Astronomers were delighted; the time-lapse image, taken between April 12 and April 18, shows us something we've never seen before on Pluto: surface details.
"These discoveries are first of a kind," John M. Grunsfeld, Associate Administrator for the Science Mission Directorate, said in a conference call. "We're close enough to Pluto to show us features where no Hubble has gone before."
The images showed that the dwarf planet has not only surface marks, but also a bright area at one of the poles, which may be a polar cap.
"As we approach the Pluto system, we are starting to see intriguing features such as a bright region near Pluto's visible pole, starting the great scientific adventure to understand this enigmatic celestial object," explained John Grunsfeld, associate administrator for NASA's Science Mission Directorate in Washington, DC.
Alan Stern, principal investigator of the New Horizons mission, said this confirms what astronomers suspected about Pluto - so this is confirming assumptions, rather than changing them.
"What they confirm for us is the strong albedo differences across pluto's surface that were first seen by Hubble 20 years ago," Stern said.
There's a lot to be seen on Pluto, a dwarf planet of which we have very limited information, so you can expect the "Best Picture of Pluto" to come up several times in the near future, as New Horizons approaches it more and more. Right now, the spacecraft is at a distance of about 113 million km. At the moment, astronomers believe that Pluto is approximately 70 percent rocky, with a layering of ices above the rocky core, with nitrogen, carbon monoxide, and methane ices at the top. But on the other hand, Charon, its satellite, seems to be composed of ice, so that gives the system an interesting dynamic. Charon was also captured in these images, but the exposure was much to short for Pluto's other moons to also appear.
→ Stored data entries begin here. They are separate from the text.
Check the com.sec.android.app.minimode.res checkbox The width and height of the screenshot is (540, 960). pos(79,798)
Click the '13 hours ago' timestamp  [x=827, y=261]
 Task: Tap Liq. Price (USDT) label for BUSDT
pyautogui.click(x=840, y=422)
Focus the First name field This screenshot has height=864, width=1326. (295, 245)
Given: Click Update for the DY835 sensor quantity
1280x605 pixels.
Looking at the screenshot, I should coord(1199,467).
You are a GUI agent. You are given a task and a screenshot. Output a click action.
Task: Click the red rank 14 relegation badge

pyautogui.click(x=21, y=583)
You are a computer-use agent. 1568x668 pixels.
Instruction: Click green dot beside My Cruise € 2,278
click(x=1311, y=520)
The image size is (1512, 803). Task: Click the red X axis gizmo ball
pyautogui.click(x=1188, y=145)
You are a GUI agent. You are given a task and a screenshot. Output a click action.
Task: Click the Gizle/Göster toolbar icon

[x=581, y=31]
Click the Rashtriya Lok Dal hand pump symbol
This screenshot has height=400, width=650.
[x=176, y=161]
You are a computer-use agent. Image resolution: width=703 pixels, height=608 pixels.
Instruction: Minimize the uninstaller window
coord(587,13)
So far, everything seems to be going according to plan... or even better. Personally, I can't really wait for New Horizons to get even closer to Pluto.
“We’re actually pulling out details about a month in advance of where we thought we’d be,” said New Horizons project scientist Hal Weaver of the Johns Hopkins Applied Physics Lab. “By the time we get to the closest approach to Pluto, it’s going to blow us all away.”
For the people working on the mission, it's a fantastic achievement.
"Seeing it go from a point of light to a place we're actually investigating made me a little emotional," Stern says.